Page text »
===

Vouchers and College Attendance: Puzzling Findings Deserve Much Caution

Several months ago I described the problems in a study that seemed to have great policy relevance, but little empirical support for its contentions.  Sadly, examples of studies like these abound in education, and another is currently making headlines.  "Vouchers Boost Blacks' College Enrollment Rates," claim the stories-- and boy do the effects seem large! A "24 percent increase" in college attendance among black recipients of those vouchers-- what a dream. And it must be an accurate statement, right, since this was an experiment?

Well, not necessarily.

Too many practitioners, policymakers, and even researchers are far too inclined when they hear the words "randomized trial" to ignore the usual concerns about the reliability and validity of estimated program effects.  After all, it's "gold standard," and touted by the Institute of Education Sciences as being the most valid to get a sense of how well programs work. Unfortunately, its usefulness is a bit more limited than that-- first, experiments don't always work as planned in creating equivalent initial groups for later comparison, and second, they often tell us only how well the intervention worked under a set of very specific conditions and circumstances, that are often crucial but rarely described in detail.  Moreover, unless they are really carefully planned in advance, their post-hoc analyses can get particularly squirrelly when it comes to estimating different effects for different people.

For these reasons, I'm not sharing in the wild enthusiasm over the new Brookings study by Paul Peterson and Matt Chingos that purports to show that vouchers provide a big boost to college attendance to a very at-risk group: African-Americans.

I started laying out these concerns a few days ago via Twitter, but am restating and summarizing them here, in case it's useful to those who don't spend all of their time obsessing about methodology and need to know what really works in education.

Here are three reasons why the findings don't pass my sniff test:

(1) The estimated average treatment effect of offering the voucher is null.  Since the effects of receiving the voucher is positive and large for one group- African-Americans-- this implies that the effects must be negative for another group, and yet this is never mentioned.  Why? It's rather unusual to show effects for only selected groups, and not for all of them. Most importantly, it goes against best practices.

===

Excerpted data »
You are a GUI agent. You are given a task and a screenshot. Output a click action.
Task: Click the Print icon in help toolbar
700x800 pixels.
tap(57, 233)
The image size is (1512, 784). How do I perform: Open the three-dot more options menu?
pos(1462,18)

===

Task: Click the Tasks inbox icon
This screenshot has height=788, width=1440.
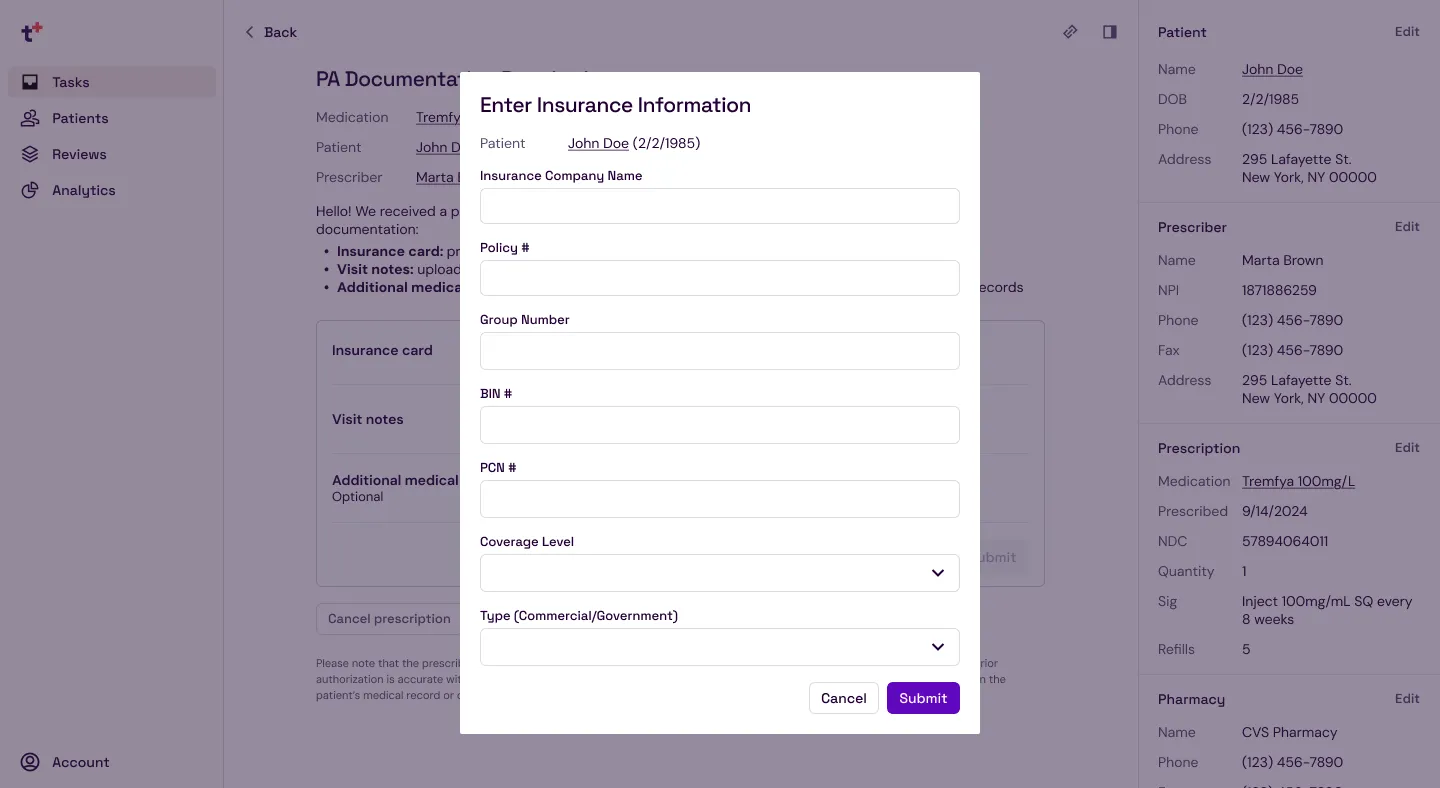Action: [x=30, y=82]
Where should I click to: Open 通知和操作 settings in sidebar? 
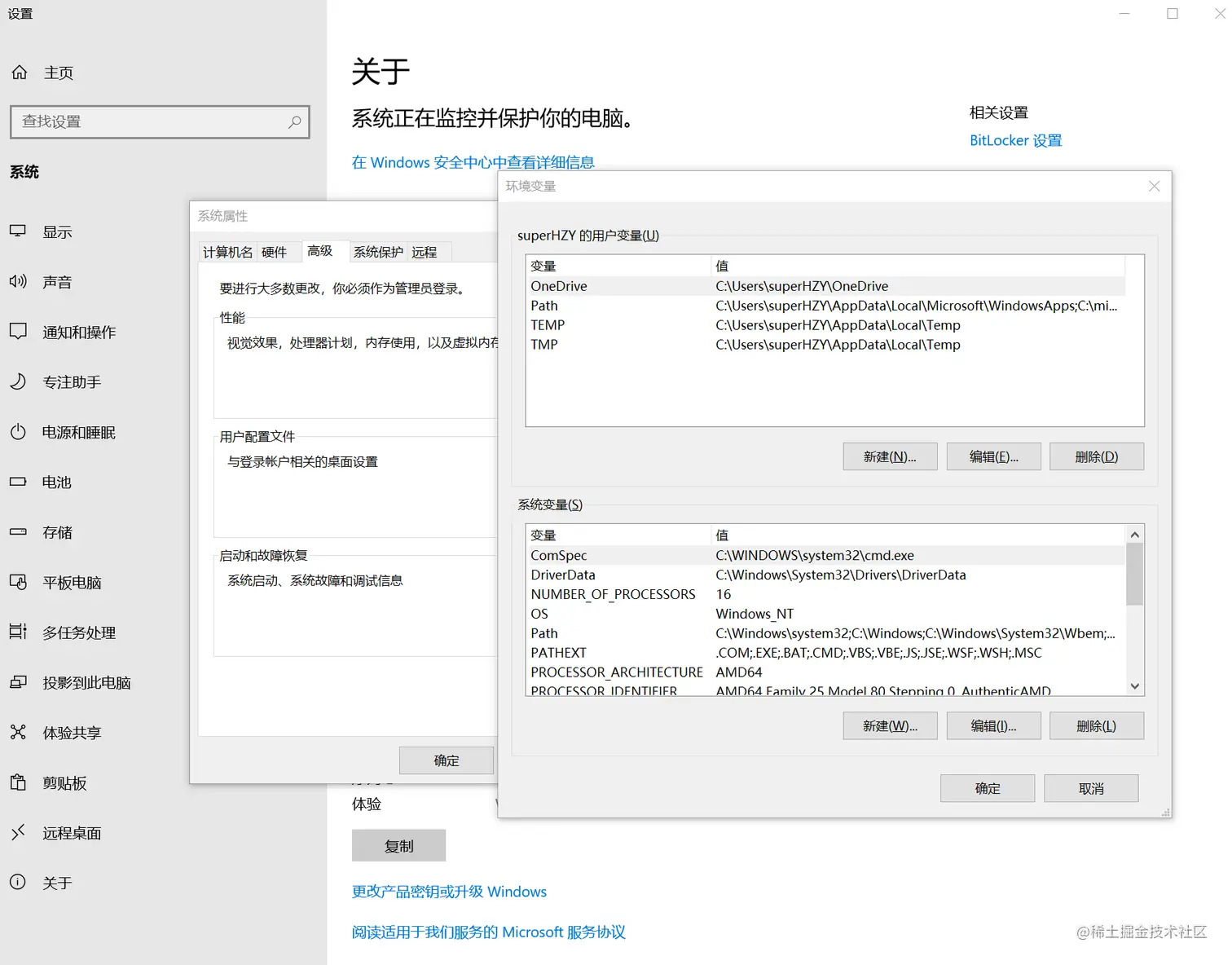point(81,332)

===

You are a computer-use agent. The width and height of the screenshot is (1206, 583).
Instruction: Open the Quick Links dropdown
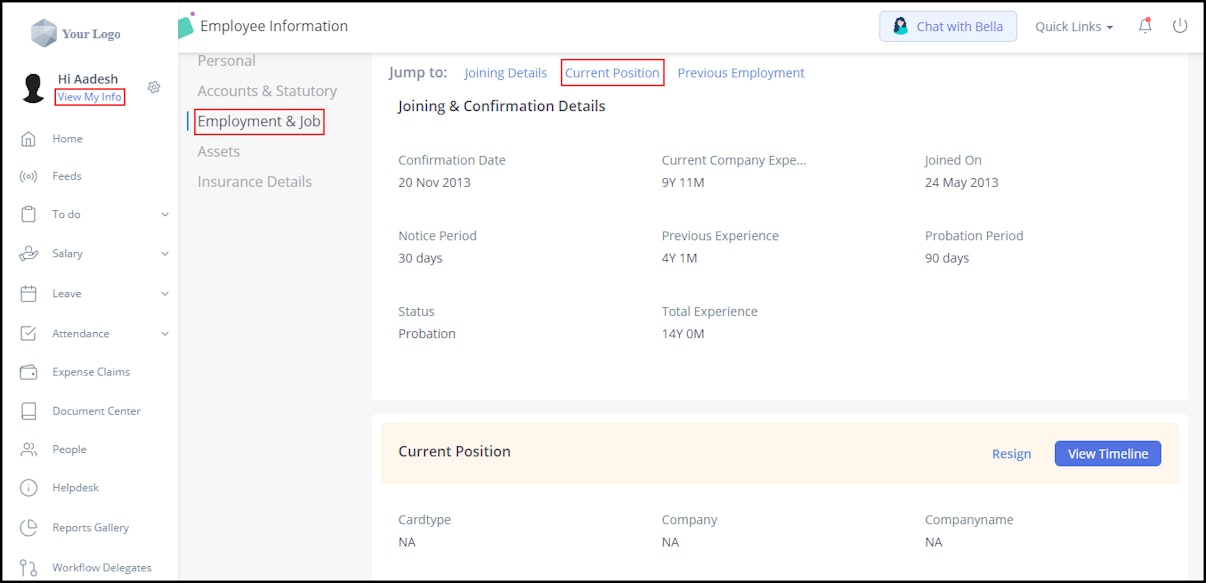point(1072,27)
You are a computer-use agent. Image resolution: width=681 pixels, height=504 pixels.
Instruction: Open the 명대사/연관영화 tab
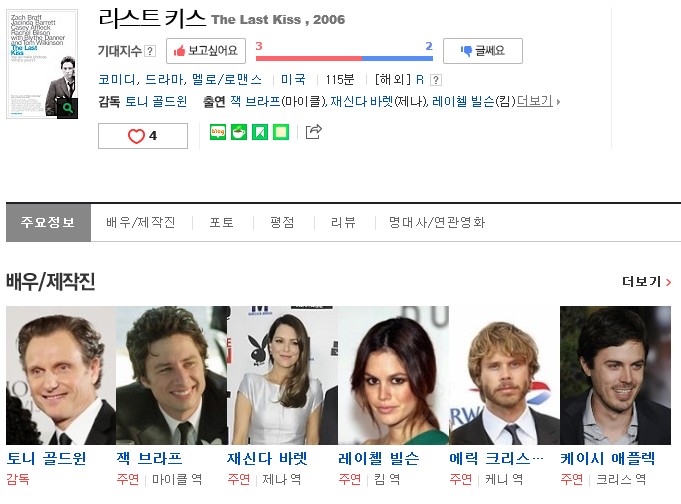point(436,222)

===

Aim of the exercise » Transcribe the passage from the voucher study commentary, starting with "Vouchers and College" and going on through "Well, not necessarily.".

The answer »
Vouchers and College Attendance: Puzzling Findings Deserve Much Caution

Several months ago I described the problems in a study that seemed to have great policy relevance, but little empirical support for its contentions.  Sadly, examples of studies like these abound in education, and another is currently making headlines.  "Vouchers Boost Blacks' College Enrollment Rates," claim the stories-- and boy do the effects seem large! A "24 percent increase" in college attendance among black recipients of those vouchers-- what a dream. And it must be an accurate statement, right, since this was an experiment?

Well, not necessarily.